Mendez noted that the church “failed to produce any evidence that their in-person gatherings pose little threat of increasing COVID-19’s spread.”

“The understandably cherished freedom to exercise sincerely-held religious beliefs ‘does not relieve an individual of the obligation to comply with a valid and neutral law of general applicability,’” the judge wrote, citing case law. “More specifically, when a neutral law of general application places incidental limits on a religious exercise, ‘the right to practice religion freely does not include liberty to expose the community ...  to communicable disease.’”

Duncan and his church filed a complaint against the City of Lodi, its police chief and several State and County officials alleging that the stay-at-home orders Newsom and San Joaquin County enacted to slow the spread of the novel coronavirus “impermissibly infringe upon their constitutional and statutory rights to speak, assemble, and practice religion as they choose.” 

They argued that as long as the church complied with the U.S. Centers for Disease Control and Prevention’s social distancing guidelines while conducting its in-person services, the church should be allowed to keep its doors open.

State officials, including Newsom, opposed the arguments put forward by Duncan and his church. The defendants were also supported by the secular advocacy organization Americans United for the Separation of Church and State in an amicus brief filed April 28. 

The group argued that it would be unconstitutional to exempt religious gatherings from the stay-at-home orders.

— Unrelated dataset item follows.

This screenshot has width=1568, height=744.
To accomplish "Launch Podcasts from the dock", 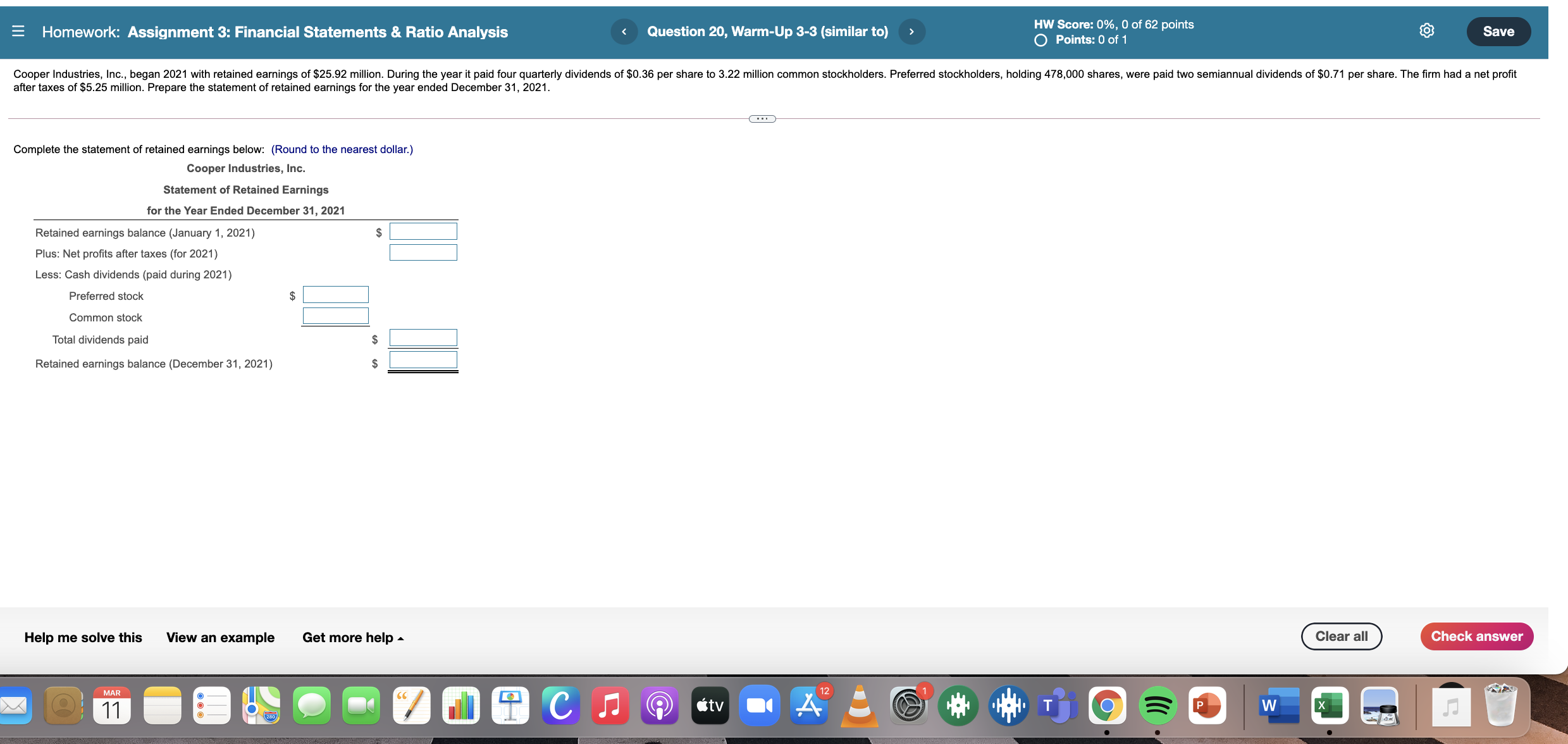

“A single unwitting carrier in Cross Culture’s congregation could cause a ripple effect throughout the entire community: That one carrier might pass the virus to his neighbors in the pews, who might then return home and pass it to their family members, including people at high risk of severe illness,” the organization contended. 

“If those infected family members then go to the doctor’s office, or to the grocery store for milk, they may potentially expose others, who may then do the same to their families — and so on. The more people who get sick, the more strain is placed on the hospital system — and the greater the chance that people die due to lack of healthcare resources. The Establishment Clause forbids government to grant religious exemptions for conduct that threatens to harm so many.”

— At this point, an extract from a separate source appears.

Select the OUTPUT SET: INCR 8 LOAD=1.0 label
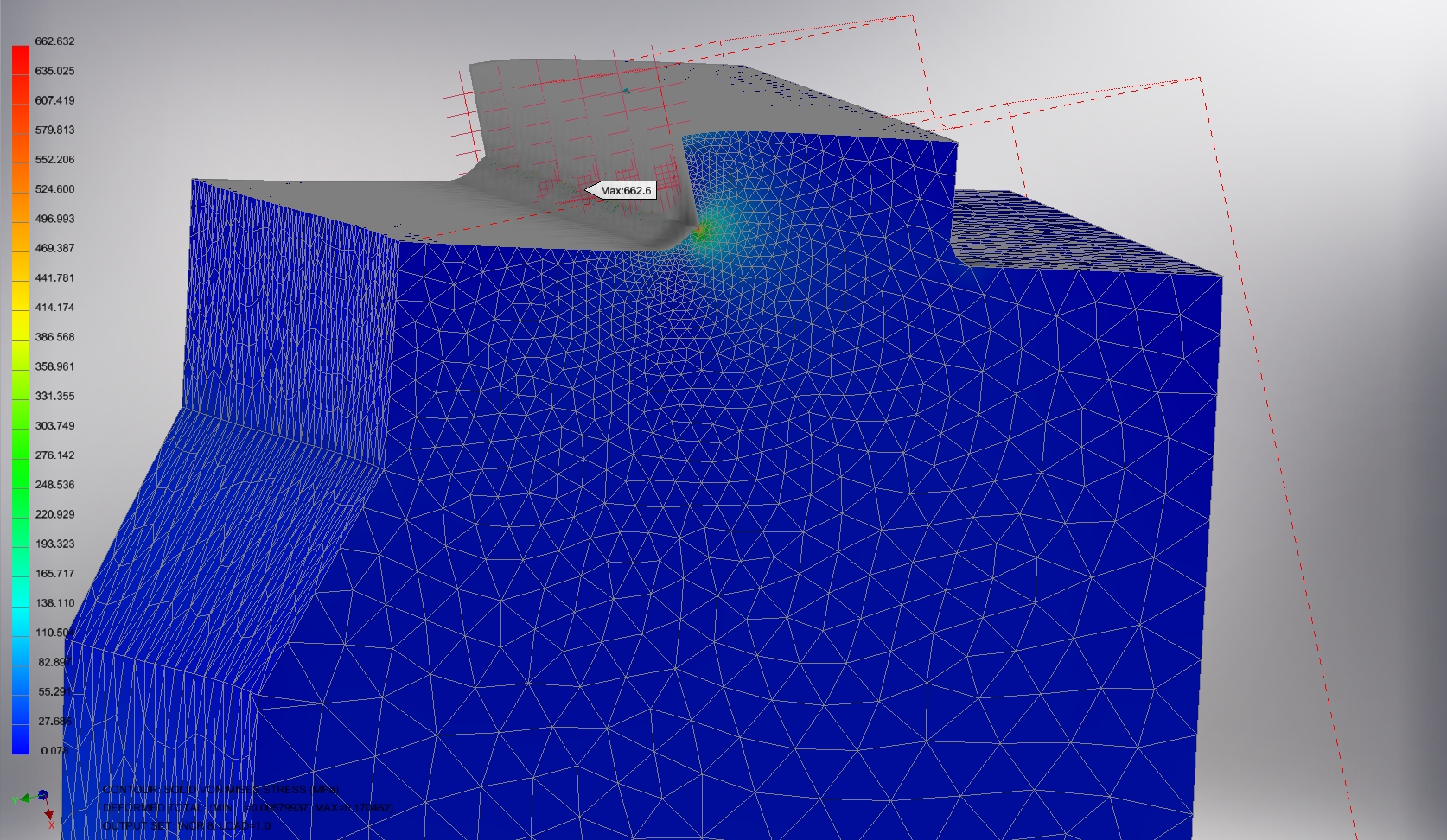This screenshot has height=840, width=1447. click(186, 826)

Rachel Laser, president and CEO of Americans United, said while they sympathize with those in the religious community who are unable to gather in-person due to the coronavirus others were finding creative ways to do so.

“We sympathize with Californians who find solace in communal religious services and applaud the faith communities who are finding creative new ways to worship together remotely. We will get through this crisis together, even if not in person,” she said in a statement. 

“Especially during hard times, we must hold fast to our constitutional principles, including the separation of religion and government,” she added. 

“Gov. Newsom’s public health order does not violate religious freedom; it ensures that the government is not favoring some people’s religious practices in a way that endangers other people’s lives. As we’ve already seen in California and across the country, COVID-19 doesn’t discriminate between religious and secular gatherings — it spreads easily at both, putting the health of entire communities at risk.”

Mendez’s order comes after a federal judge in Los Angeles last month rejected a request from three churches seeking a temporary restraining order against Newsom’s order. U.S. District Judge Jesus Bernal ruled that the government’s interest in curbing the spread of the virus permits “emergency remedies which may infringe on fundamental constitutional rights.”